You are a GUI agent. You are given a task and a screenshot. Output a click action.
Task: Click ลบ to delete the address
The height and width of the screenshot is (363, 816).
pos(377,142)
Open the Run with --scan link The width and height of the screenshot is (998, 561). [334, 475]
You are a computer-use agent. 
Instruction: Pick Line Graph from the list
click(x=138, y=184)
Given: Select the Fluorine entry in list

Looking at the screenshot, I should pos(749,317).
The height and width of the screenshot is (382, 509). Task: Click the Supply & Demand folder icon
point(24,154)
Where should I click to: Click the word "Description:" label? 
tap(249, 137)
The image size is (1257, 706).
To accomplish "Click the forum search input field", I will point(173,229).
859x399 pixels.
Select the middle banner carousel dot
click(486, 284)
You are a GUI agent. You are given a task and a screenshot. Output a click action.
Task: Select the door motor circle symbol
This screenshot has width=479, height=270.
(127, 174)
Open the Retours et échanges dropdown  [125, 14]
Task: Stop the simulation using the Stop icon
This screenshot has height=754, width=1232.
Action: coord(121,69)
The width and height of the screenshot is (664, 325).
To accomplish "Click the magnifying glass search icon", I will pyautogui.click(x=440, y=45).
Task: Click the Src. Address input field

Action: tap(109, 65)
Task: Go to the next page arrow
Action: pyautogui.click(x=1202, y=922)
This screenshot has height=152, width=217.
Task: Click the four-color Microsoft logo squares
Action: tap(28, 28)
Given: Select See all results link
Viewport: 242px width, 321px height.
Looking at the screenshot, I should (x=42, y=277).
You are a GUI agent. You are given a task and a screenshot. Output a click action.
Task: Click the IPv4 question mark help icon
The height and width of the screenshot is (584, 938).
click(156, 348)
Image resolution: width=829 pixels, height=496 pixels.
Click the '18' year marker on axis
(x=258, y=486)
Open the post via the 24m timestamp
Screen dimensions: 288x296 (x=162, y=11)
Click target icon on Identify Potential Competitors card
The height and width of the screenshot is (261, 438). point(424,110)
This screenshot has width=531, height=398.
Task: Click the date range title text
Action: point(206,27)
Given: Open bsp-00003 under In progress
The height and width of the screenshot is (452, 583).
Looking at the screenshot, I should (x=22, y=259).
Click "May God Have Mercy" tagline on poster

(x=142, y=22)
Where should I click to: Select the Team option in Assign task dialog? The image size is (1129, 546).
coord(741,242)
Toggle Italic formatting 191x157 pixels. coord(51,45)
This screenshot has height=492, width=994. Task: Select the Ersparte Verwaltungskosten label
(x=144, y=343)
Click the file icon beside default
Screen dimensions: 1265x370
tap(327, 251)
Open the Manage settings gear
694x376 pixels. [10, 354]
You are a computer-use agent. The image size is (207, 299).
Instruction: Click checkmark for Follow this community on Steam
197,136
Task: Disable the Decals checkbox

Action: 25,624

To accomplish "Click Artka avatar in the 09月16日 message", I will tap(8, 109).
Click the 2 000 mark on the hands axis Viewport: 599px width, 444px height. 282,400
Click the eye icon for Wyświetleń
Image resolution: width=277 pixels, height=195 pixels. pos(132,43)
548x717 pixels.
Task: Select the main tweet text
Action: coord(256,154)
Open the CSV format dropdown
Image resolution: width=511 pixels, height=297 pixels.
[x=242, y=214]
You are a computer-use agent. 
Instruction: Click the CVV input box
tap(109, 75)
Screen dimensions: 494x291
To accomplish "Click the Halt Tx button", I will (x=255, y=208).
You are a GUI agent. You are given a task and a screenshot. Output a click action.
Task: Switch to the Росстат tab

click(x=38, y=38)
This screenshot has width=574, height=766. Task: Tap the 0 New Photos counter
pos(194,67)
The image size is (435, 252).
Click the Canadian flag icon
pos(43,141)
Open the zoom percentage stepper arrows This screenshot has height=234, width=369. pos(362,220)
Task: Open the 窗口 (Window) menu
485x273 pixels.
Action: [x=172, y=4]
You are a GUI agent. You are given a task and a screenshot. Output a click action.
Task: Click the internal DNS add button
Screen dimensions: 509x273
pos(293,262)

========================

WHAT YOU WILL DO: Make an exact copy of the listing shown above.

SOLVED PROBLEM:
You are a GUI agent. You are given a task and a screenshot. Output a click action.
Task: Click ลบ to delete the address
The height and width of the screenshot is (363, 816).
pos(377,142)
Open the Run with --scan link The width and height of the screenshot is (998, 561). [334, 475]
You are a computer-use agent. 
Instruction: Pick Line Graph from the list
click(x=138, y=184)
Given: Select the Fluorine entry in list

Looking at the screenshot, I should pos(749,317).
The height and width of the screenshot is (382, 509). Task: Click the Supply & Demand folder icon
point(24,154)
Where should I click to: Click the word "Description:" label? 
tap(249, 137)
The image size is (1257, 706).
To accomplish "Click the forum search input field", I will point(173,229).
859x399 pixels.
Select the middle banner carousel dot
click(486, 284)
You are a GUI agent. You are given a task and a screenshot. Output a click action.
Task: Select the door motor circle symbol
This screenshot has width=479, height=270.
(127, 174)
Open the Retours et échanges dropdown  [125, 14]
Task: Stop the simulation using the Stop icon
This screenshot has height=754, width=1232.
Action: coord(121,69)
The width and height of the screenshot is (664, 325).
To accomplish "Click the magnifying glass search icon", I will pyautogui.click(x=440, y=45).
Task: Click the Src. Address input field

Action: tap(109, 65)
Task: Go to the next page arrow
Action: pyautogui.click(x=1202, y=922)
This screenshot has height=152, width=217.
Task: Click the four-color Microsoft logo squares
Action: tap(28, 28)
Given: Select See all results link
Viewport: 242px width, 321px height.
Looking at the screenshot, I should (x=42, y=277).
You are a GUI agent. You are given a task and a screenshot. Output a click action.
Task: Click the IPv4 question mark help icon
The height and width of the screenshot is (584, 938).
click(156, 348)
Image resolution: width=829 pixels, height=496 pixels.
Click the '18' year marker on axis
(x=258, y=486)
Open the post via the 24m timestamp
Screen dimensions: 288x296 (x=162, y=11)
Click target icon on Identify Potential Competitors card
The height and width of the screenshot is (261, 438). point(424,110)
This screenshot has width=531, height=398.
Task: Click the date range title text
Action: point(206,27)
Given: Open bsp-00003 under In progress
The height and width of the screenshot is (452, 583).
Looking at the screenshot, I should (x=22, y=259).
Click "May God Have Mercy" tagline on poster

(x=142, y=22)
Where should I click to: Select the Team option in Assign task dialog? The image size is (1129, 546).
coord(741,242)
Toggle Italic formatting 191x157 pixels. coord(51,45)
This screenshot has height=492, width=994. Task: Select the Ersparte Verwaltungskosten label
(x=144, y=343)
Click the file icon beside default
Screen dimensions: 1265x370
tap(327, 251)
Open the Manage settings gear
694x376 pixels. [10, 354]
You are a computer-use agent. The image size is (207, 299).
Instruction: Click checkmark for Follow this community on Steam
197,136
Task: Disable the Decals checkbox

Action: 25,624

To accomplish "Click Artka avatar in the 09月16日 message", I will tap(8, 109).
Click the 2 000 mark on the hands axis Viewport: 599px width, 444px height. 282,400
Click the eye icon for Wyświetleń
Image resolution: width=277 pixels, height=195 pixels. pos(132,43)
548x717 pixels.
Task: Select the main tweet text
Action: coord(256,154)
Open the CSV format dropdown
Image resolution: width=511 pixels, height=297 pixels.
[x=242, y=214]
You are a computer-use agent. 
Instruction: Click the CVV input box
tap(109, 75)
Screen dimensions: 494x291
To accomplish "Click the Halt Tx button", I will (x=255, y=208).
You are a GUI agent. You are given a task and a screenshot. Output a click action.
Task: Switch to the Росстат tab

click(x=38, y=38)
This screenshot has width=574, height=766. Task: Tap the 0 New Photos counter
pos(194,67)
The image size is (435, 252).
Click the Canadian flag icon
pos(43,141)
Open the zoom percentage stepper arrows This screenshot has height=234, width=369. pos(362,220)
Task: Open the 窗口 (Window) menu
485x273 pixels.
Action: [x=172, y=4]
You are a GUI agent. You are given a task and a screenshot. Output a click action.
Task: Click the internal DNS add button
Screen dimensions: 509x273
pos(293,262)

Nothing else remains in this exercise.